Convenience store shouting
When I enter a shop, it's always nice to be greeted. But dragging out いらっしゃいませ to a five second soliloquy is just ridiculous. It's unnecessary and annoying. Don't do it. Also, some of the convenience store staff seem to think it's acceptable to shout in a voice that you can hear at the back of the shop exactly how much money you've passed them and precisely how much change you've received. This again is infuriating and pointless, but also potentially dangerous. Don't do it.

Bikes in Japan
Now this could well just be Kasai (where I live), and there is a reasonable amount of evidence to support that claim. But in any case: there should be a law against people having no mufflers on their motorbikes/scooters etc. I have lost count of the times I've been awoken at 4 in the smegging morning by some utter tool driving past my window on a motorbike.
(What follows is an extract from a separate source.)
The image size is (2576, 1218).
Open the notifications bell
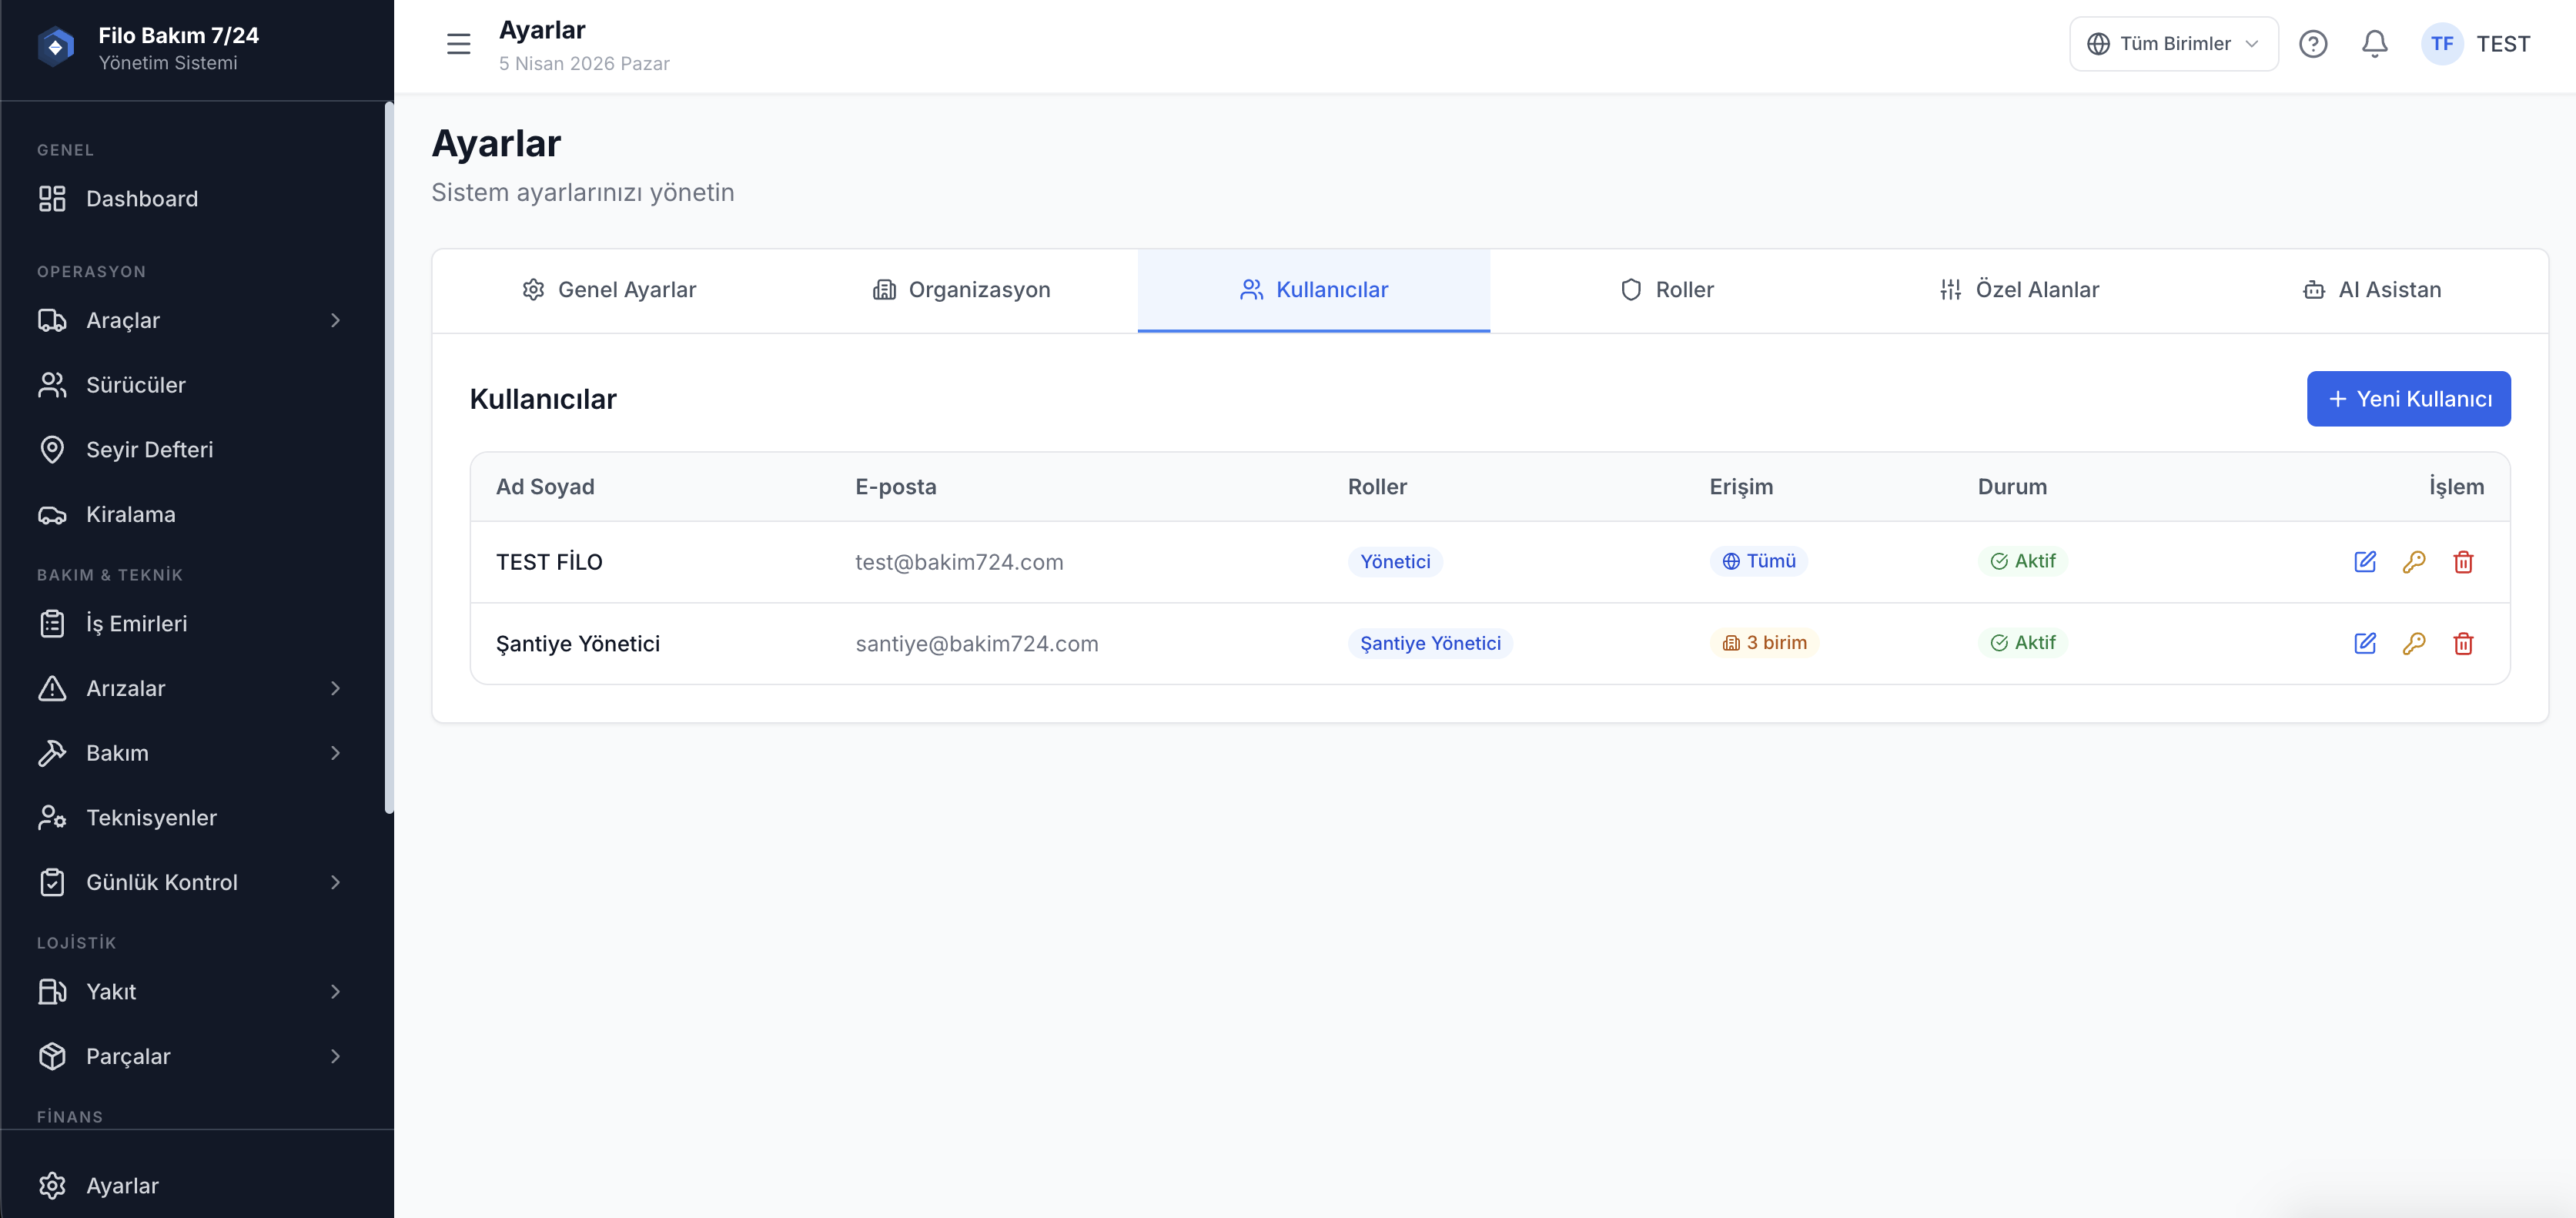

It's just not cool. And one just went past my room as I was writing this. Even if they don't go past at absurd hours of the morning, it's still annoying if you're watching a film, having a conversation or trying to read when a bike that must be breaking some kind of legal sound limit thunders past your room and makes your ears vibrate.

Mosquitoes
Enough said. Japan is crawling with insects, but I've not this year had to deal with too many, except for the damned mosquitoes. The lower half of both of my calves are riddled with bites, to the point where I woke up whilst scratching them. Luckily, at the time of biting, I was completely topless but seem to have escaped any biting of my torso. But still: I. Hate. Mosquitoes!!!
Also, I'm pretty sure that spell check is just messing with me here: I don't think I've ever used an 'e' to pluralise mosquito...


That's probably broadly it... I might update the list as more things come to mind later on, and I'll probably do another version of this after I've been at home for a few weeks. じゃね!